目前，研究活细胞时， 并不能很精确的控制DNA插入到活细胞的力度及时间，有时候在插入一个要研究的目标前不得不毁掉成片的细胞群。认识到这一点后，韩国Gwangju研究所研究出来了一个新的方案---用高功率飞秒激光器精确地在单细胞表面“戳”一个洞，然后再利用另外一个激光器上的电磁场周围的光镊轻轻地拉动DNA片段，并将其放入到细胞中。

    “ 直到今天，虽然基因转染技术已经很成熟的运用在细胞团上，但只能把大量细胞取来的平均值作为观察结果，目前还没有对于单个细胞进行观察的研究。”在韩国Gwangju研究所机电学院的副教授以兼该技术研究人员Yong-Gu Lee说到。
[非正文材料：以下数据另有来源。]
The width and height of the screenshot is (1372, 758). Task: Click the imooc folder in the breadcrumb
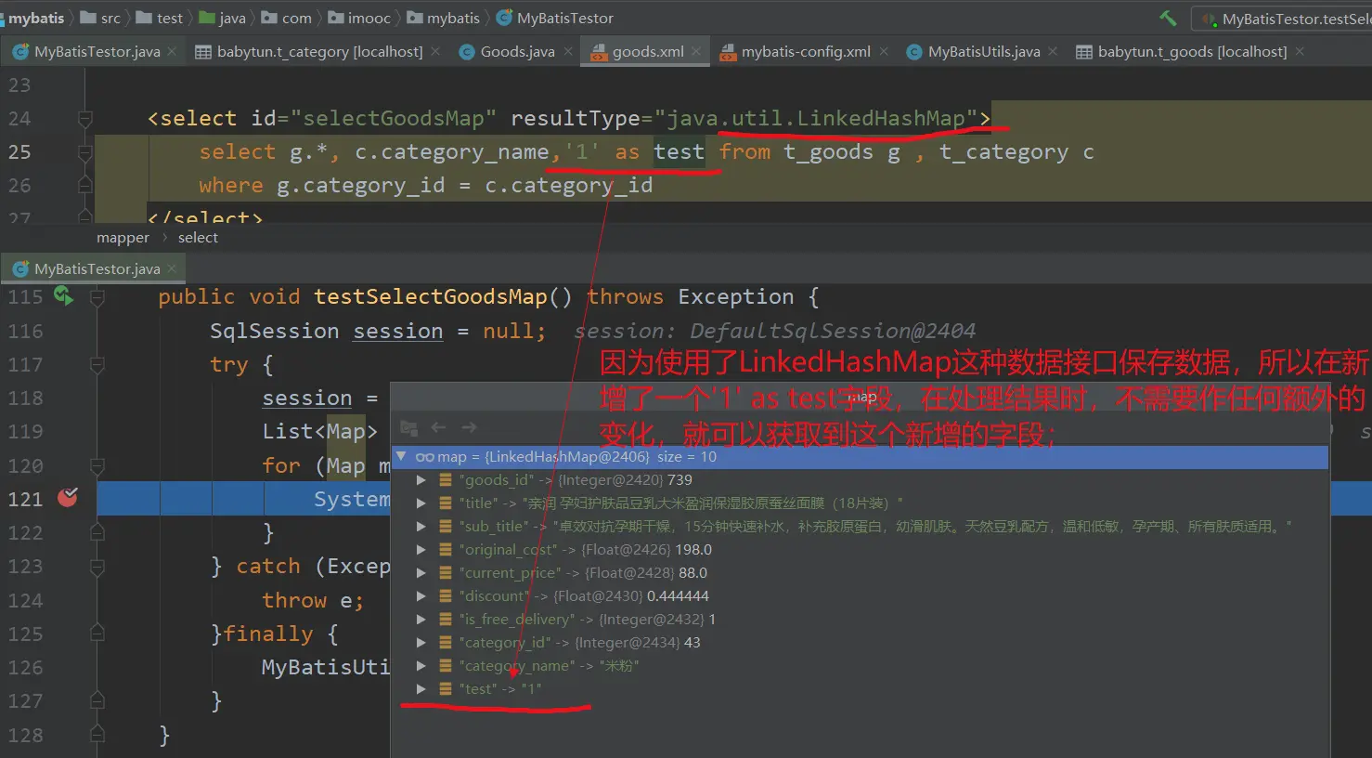point(369,18)
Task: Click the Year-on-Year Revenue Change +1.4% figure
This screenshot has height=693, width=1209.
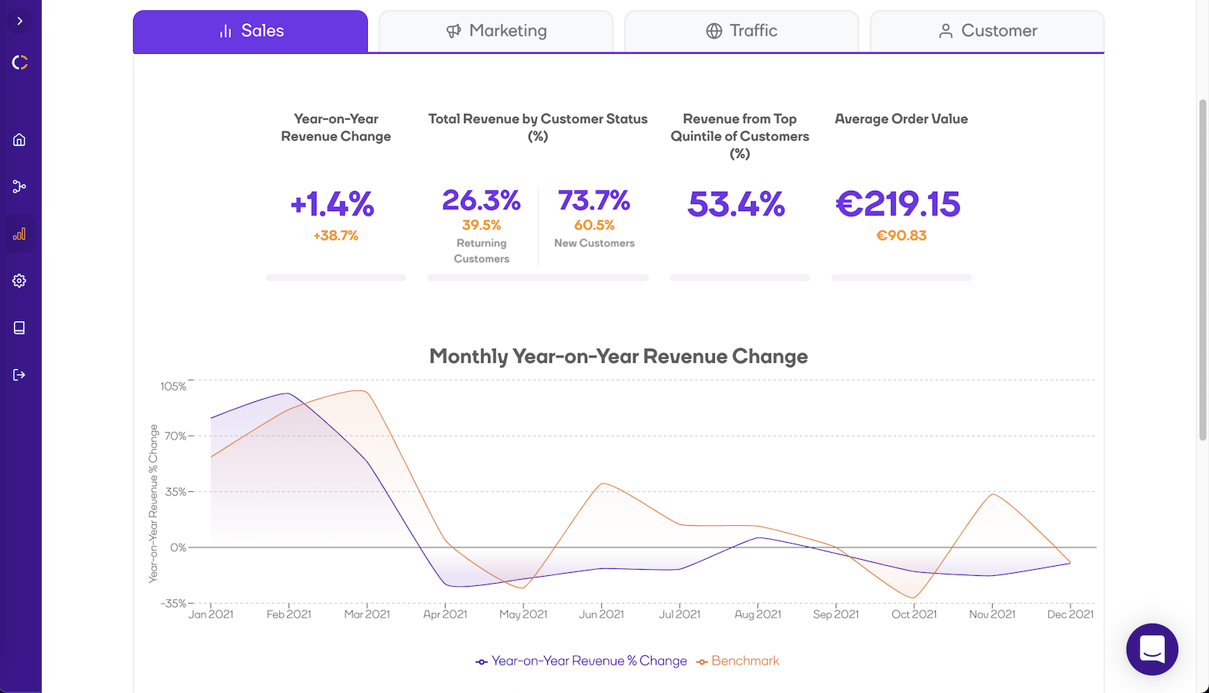Action: tap(332, 204)
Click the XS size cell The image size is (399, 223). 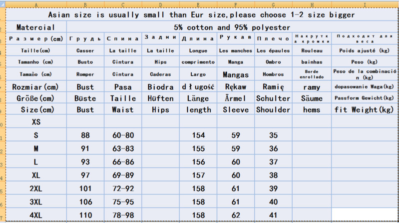(36, 122)
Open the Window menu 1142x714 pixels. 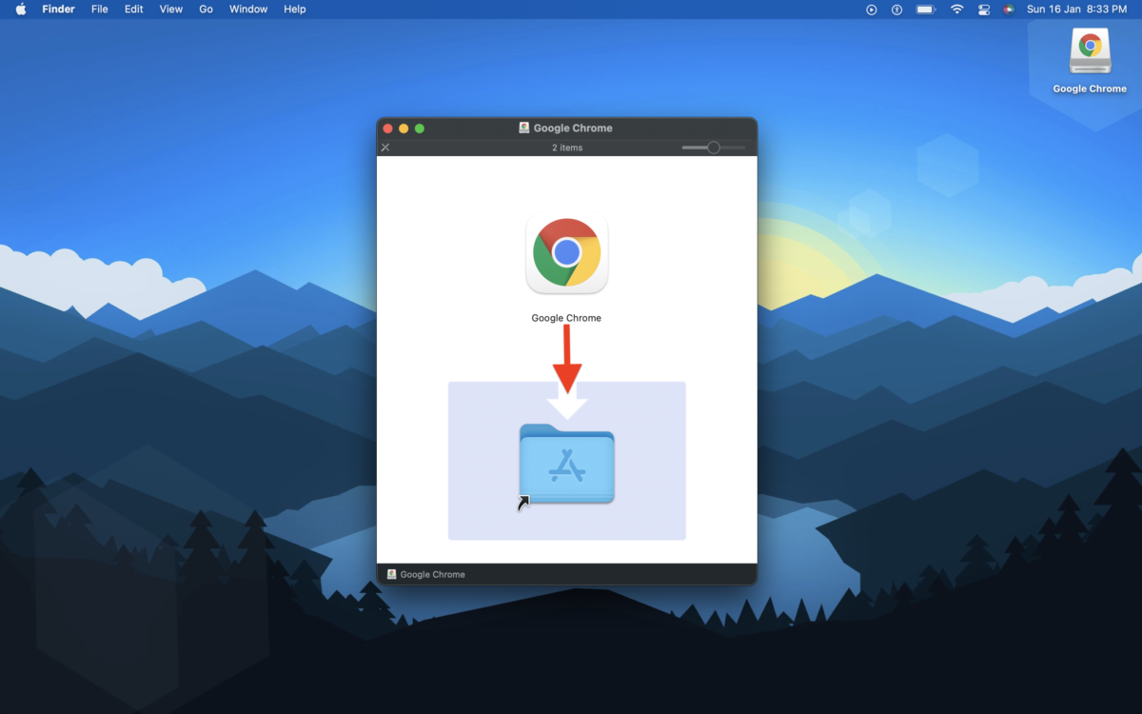point(247,10)
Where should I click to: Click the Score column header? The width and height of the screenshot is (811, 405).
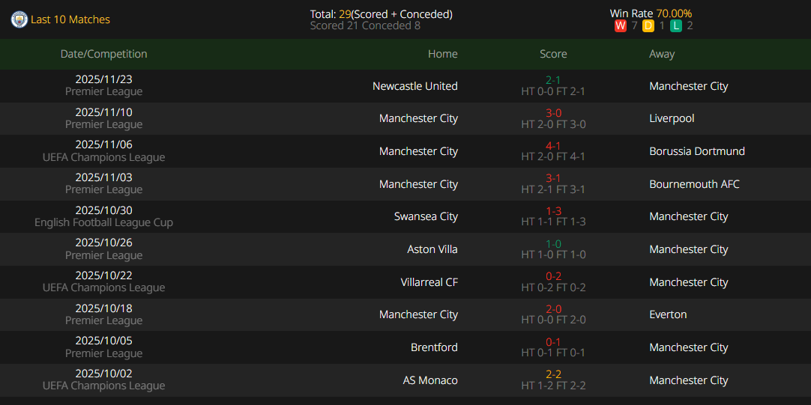pyautogui.click(x=553, y=54)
图a)：实验中一个激光扫描显微镜图下的癌细胞。绿圆圈表示带涂层的质粒颗粒被光镊子夹着插入到细胞中。图b）用荧光显微镜观察的相同细胞。细胞转染过程中将DNA插入到细胞中，该DNA携带绿色荧光蛋白基因编码。从细胞发出的绿光可以看出转染过程是成功的。图 C）由图像（B）和（A）叠加形成。

    在这项新研究中，科研人员们找到了安全地转染单个细胞的方法。为了方便控制外源DNA，这些科学家运用了光学镊子来调整激光束，以利用其电磁场来抓取并运送带涂层的质粒颗粒到细胞中。研究人员首先将粒子移动到细胞薄膜表面，然后由捕获粒子指引，利用超短脉冲飞秒激光打开一个微小的孔隙。同时，另外一个激光束则用来在细胞膜上准确定位，用光镊将粒子通过孔隙推入细胞。采用此技术，科学家们能够轻易的将一个微粒子放到细胞中去。